## Exercise prompt
For this exercise, copy all the data exactly and include none of the pictures.
----- Supplied records
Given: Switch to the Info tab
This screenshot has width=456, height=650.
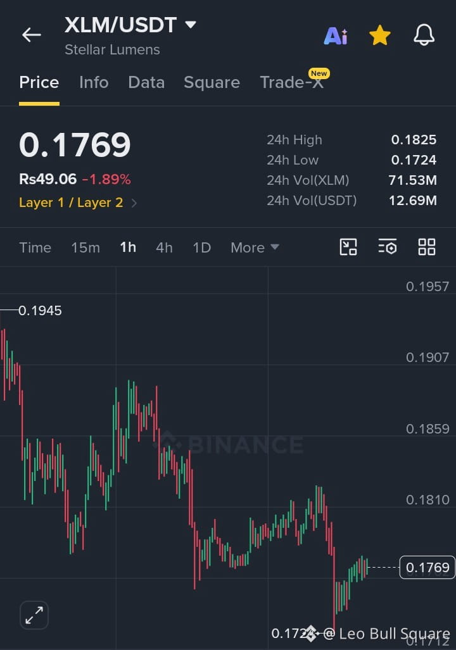Looking at the screenshot, I should point(94,82).
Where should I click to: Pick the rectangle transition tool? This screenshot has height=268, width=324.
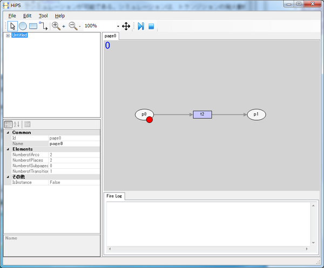pyautogui.click(x=33, y=26)
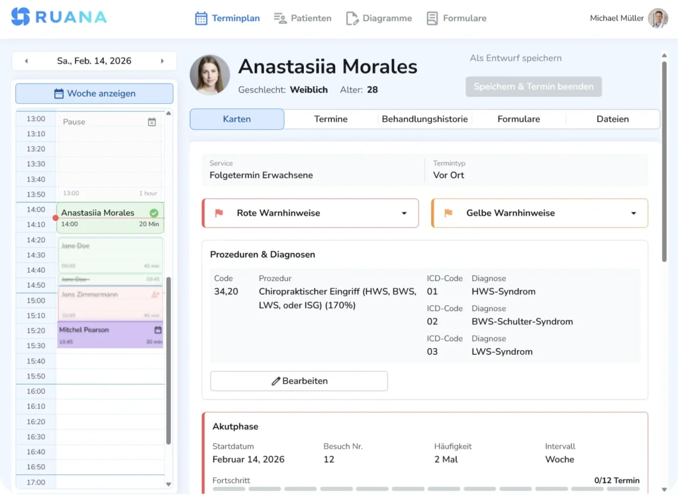The image size is (678, 495).
Task: Click Anastasiia Morales's profile photo
Action: [209, 73]
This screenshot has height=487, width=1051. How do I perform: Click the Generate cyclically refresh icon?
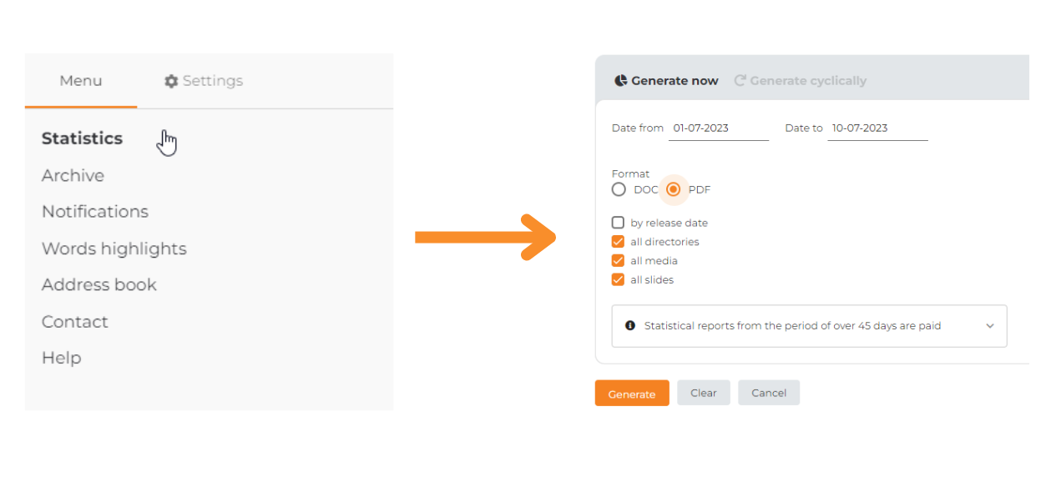point(740,81)
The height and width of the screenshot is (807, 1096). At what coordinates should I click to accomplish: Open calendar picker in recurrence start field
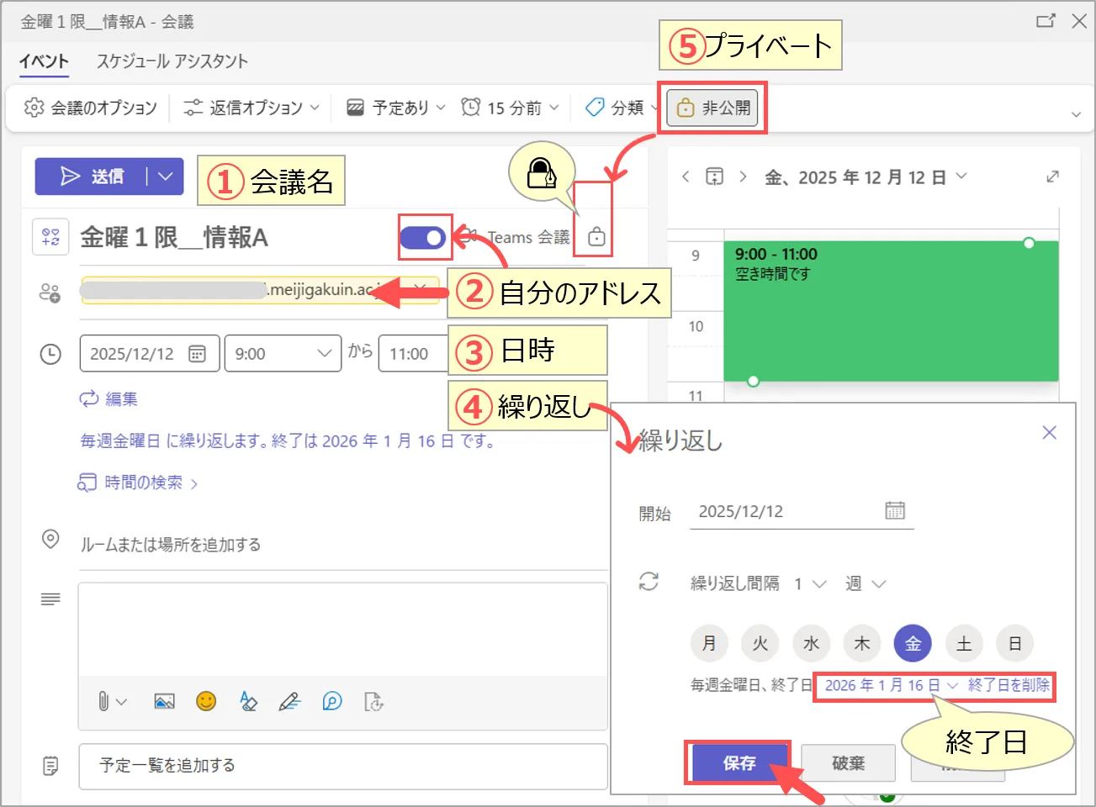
----------
## Answer space
Given: Switch to the Info tab
This screenshot has width=456, height=650.
Looking at the screenshot, I should point(94,82).
Where should I click to: Pick the rectangle transition tool? This screenshot has height=268, width=324.
pyautogui.click(x=33, y=26)
The image size is (678, 495).
Task: Click Anastasiia Morales's profile photo
Action: [209, 73]
This screenshot has height=487, width=1051. How do I perform: Click the Generate cyclically refresh icon?
point(740,81)
The height and width of the screenshot is (807, 1096). At what coordinates should I click to accomplish: Open calendar picker in recurrence start field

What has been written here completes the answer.